- Task
Beneath this line are the data; copy exactly the part of them that opens with the line containing "Task: Open favorites heart in header" and closes with the line containing "Given: Open Otherwise_Degree_729's", and only that part.

- Source data
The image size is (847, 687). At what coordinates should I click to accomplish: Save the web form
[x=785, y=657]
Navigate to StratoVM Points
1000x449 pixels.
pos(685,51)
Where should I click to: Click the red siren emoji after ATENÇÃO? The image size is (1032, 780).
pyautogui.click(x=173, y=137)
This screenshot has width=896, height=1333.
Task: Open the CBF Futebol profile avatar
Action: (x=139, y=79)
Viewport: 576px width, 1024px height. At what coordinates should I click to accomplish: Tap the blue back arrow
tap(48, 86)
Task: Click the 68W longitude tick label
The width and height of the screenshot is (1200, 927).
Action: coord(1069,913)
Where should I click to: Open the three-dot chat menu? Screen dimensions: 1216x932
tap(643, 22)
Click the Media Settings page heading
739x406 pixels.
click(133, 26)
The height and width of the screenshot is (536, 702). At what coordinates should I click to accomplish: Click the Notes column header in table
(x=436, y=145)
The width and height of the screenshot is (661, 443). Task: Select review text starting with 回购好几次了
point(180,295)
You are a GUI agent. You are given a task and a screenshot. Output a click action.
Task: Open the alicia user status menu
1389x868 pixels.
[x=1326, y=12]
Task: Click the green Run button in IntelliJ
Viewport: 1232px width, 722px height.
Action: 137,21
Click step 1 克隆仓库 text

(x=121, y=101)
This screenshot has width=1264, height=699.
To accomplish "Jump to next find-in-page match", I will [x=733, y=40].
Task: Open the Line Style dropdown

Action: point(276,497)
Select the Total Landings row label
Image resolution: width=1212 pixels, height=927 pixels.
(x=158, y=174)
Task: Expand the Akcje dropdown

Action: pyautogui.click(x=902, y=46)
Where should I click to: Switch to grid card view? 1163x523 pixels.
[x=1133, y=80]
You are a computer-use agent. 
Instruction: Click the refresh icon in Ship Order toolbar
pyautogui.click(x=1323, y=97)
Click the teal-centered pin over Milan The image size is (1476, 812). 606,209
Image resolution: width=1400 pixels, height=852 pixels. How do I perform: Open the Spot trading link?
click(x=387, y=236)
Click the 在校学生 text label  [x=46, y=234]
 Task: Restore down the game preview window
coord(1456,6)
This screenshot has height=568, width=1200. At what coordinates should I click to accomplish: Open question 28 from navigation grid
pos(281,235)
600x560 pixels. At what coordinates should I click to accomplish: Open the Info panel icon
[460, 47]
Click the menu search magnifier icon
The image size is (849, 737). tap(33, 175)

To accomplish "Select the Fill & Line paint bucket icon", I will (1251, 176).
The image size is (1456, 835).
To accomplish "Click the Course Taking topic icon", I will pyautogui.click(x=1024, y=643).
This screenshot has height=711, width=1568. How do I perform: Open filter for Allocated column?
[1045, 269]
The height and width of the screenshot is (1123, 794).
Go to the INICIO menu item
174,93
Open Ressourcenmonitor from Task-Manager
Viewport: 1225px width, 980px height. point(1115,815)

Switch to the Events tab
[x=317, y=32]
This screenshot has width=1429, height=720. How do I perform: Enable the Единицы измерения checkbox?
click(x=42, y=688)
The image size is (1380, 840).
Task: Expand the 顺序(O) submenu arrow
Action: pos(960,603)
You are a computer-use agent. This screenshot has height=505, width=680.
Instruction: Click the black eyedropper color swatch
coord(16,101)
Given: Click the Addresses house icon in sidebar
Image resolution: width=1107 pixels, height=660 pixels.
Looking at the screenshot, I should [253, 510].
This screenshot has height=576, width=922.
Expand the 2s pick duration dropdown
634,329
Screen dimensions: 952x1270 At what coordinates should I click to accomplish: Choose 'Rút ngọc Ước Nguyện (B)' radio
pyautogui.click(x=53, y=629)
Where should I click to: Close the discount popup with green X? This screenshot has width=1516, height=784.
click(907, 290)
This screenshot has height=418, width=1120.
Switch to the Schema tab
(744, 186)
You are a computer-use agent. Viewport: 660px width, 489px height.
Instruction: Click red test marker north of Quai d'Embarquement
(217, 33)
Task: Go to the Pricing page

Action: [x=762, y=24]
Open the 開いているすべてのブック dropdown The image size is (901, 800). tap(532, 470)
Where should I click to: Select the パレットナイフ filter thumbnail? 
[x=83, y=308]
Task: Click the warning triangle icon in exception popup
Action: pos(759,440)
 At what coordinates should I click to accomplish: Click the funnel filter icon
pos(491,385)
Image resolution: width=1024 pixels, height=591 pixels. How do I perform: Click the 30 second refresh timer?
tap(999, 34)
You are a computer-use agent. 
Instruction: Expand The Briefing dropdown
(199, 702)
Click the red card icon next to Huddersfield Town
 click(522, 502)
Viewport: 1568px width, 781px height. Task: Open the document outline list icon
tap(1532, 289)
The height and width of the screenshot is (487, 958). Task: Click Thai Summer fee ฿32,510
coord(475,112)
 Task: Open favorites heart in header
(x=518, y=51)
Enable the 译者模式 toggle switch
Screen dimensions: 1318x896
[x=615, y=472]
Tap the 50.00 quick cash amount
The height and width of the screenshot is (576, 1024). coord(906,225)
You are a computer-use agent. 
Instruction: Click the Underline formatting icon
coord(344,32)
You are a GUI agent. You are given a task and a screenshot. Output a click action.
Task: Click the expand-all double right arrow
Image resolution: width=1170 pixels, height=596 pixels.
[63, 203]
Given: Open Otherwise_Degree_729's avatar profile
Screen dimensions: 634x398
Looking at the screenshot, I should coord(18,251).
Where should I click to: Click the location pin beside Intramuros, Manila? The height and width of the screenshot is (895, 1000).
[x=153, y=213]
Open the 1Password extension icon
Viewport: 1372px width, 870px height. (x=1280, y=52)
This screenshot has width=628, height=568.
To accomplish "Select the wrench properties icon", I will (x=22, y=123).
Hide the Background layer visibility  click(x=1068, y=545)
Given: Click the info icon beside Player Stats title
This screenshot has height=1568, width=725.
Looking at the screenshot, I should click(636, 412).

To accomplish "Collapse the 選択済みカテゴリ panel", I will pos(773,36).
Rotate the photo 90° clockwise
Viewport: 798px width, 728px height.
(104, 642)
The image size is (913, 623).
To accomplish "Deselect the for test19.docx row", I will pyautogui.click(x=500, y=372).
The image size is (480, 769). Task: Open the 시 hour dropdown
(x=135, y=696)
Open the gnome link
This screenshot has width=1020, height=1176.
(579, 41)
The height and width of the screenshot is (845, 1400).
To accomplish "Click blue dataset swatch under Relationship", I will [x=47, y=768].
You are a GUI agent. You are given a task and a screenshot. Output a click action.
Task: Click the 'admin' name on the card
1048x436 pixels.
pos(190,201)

- Your solution
 Task: Open favorites heart in header
(x=518, y=51)
Enable the 译者模式 toggle switch
Screen dimensions: 1318x896
[x=615, y=472]
Tap the 50.00 quick cash amount
The height and width of the screenshot is (576, 1024). coord(906,225)
You are a computer-use agent. 
Instruction: Click the Underline formatting icon
coord(344,32)
You are a GUI agent. You are given a task and a screenshot. Output a click action.
Task: Click the expand-all double right arrow
Image resolution: width=1170 pixels, height=596 pixels.
[63, 203]
Given: Open Otherwise_Degree_729's avatar profile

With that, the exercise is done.